Le patriarche latin de Jérusalem, le cardinal Pierbattista Pizzaballa, se tient sur un bâtiment surplombant des abris de fortune pour les Palestiniens déplacés lors d'une visite dans le quartier de Tel al-Hawa à Gaza, le 22 juin 2026. Photo Omar AL-QATTAA / AFP
Des membres de l'armée marocaine, dont le déploiement avait été annoncé en février, sont arrivés en Israël pour rejoindre une force internationale pour Gaza en gestation, selon un message publié sur X mardi par le « Conseil de Paix » de Donald Trump.
Un responsable de cette organisation conçue par le président américain a indiqué à l'AFP sous couvert d'anonymat que le contingent marocain était arrivé le 18 juin au quartier général de la Force internationale de stabilisation (ISF), dans le sud d'Israël.

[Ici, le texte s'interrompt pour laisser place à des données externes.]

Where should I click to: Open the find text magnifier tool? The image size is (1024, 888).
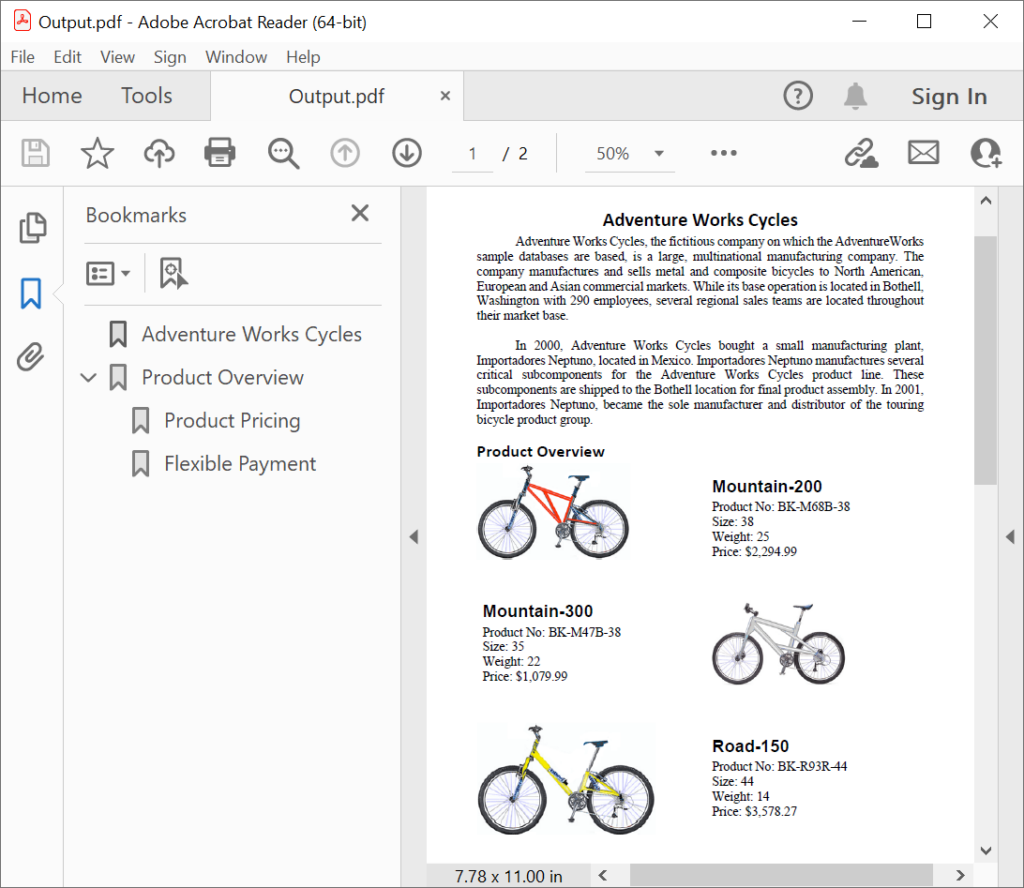pyautogui.click(x=283, y=153)
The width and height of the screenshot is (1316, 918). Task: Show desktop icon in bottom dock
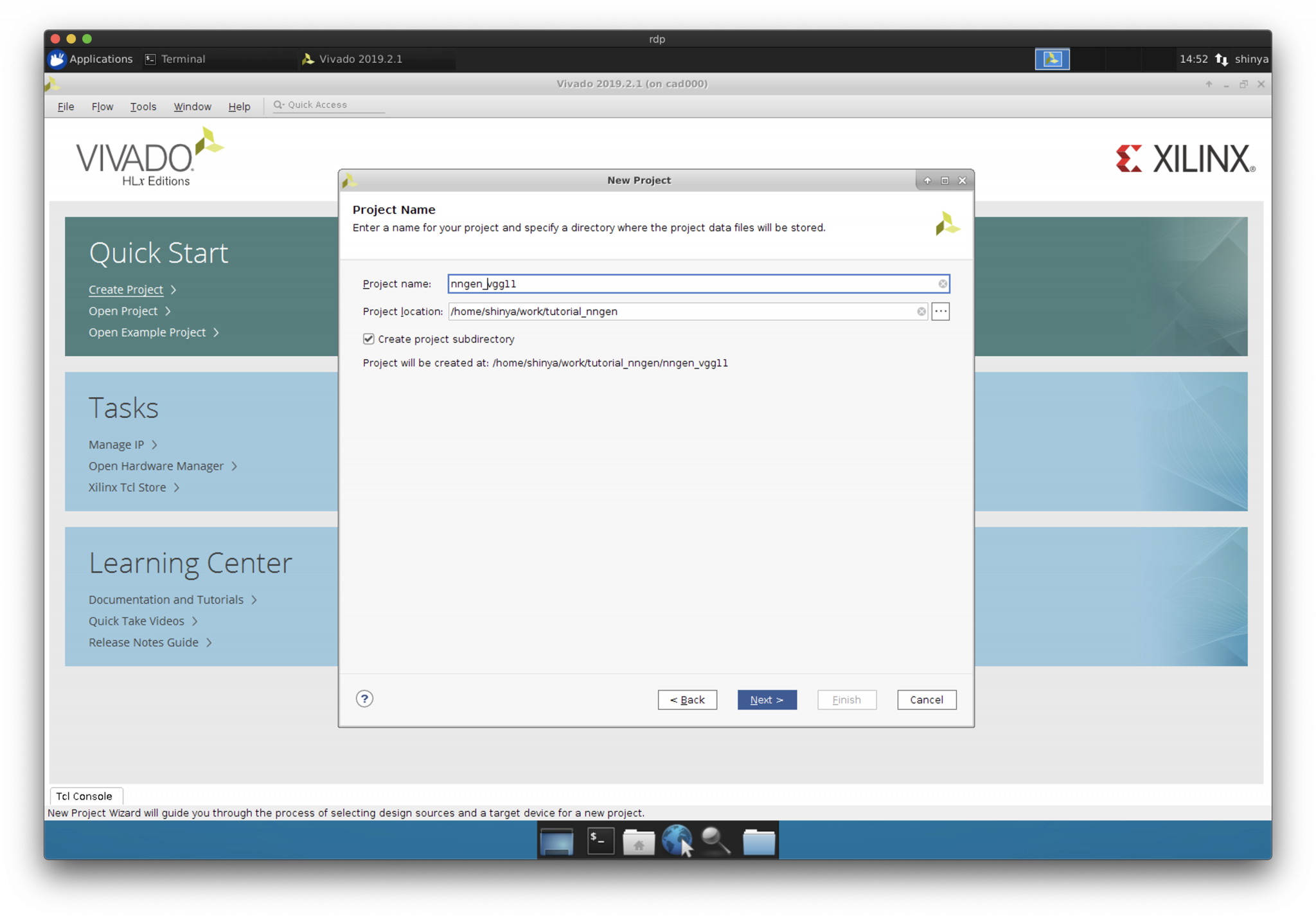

Il doit notamment contribuer aux travaux liés à la structure globale de la force et apporter une expertise dans divers domaines, comme la police, a ajouté ce responsable, mentionnant la présence de quatre officiers marocains, sans dire si le contingent réunissait davantage de personnes.
En février, le Maroc s'était engagé à envoyer des policiers et militaires dans la bande de Gaza, devenant ainsi le premier pays arabe à le faire publiquement.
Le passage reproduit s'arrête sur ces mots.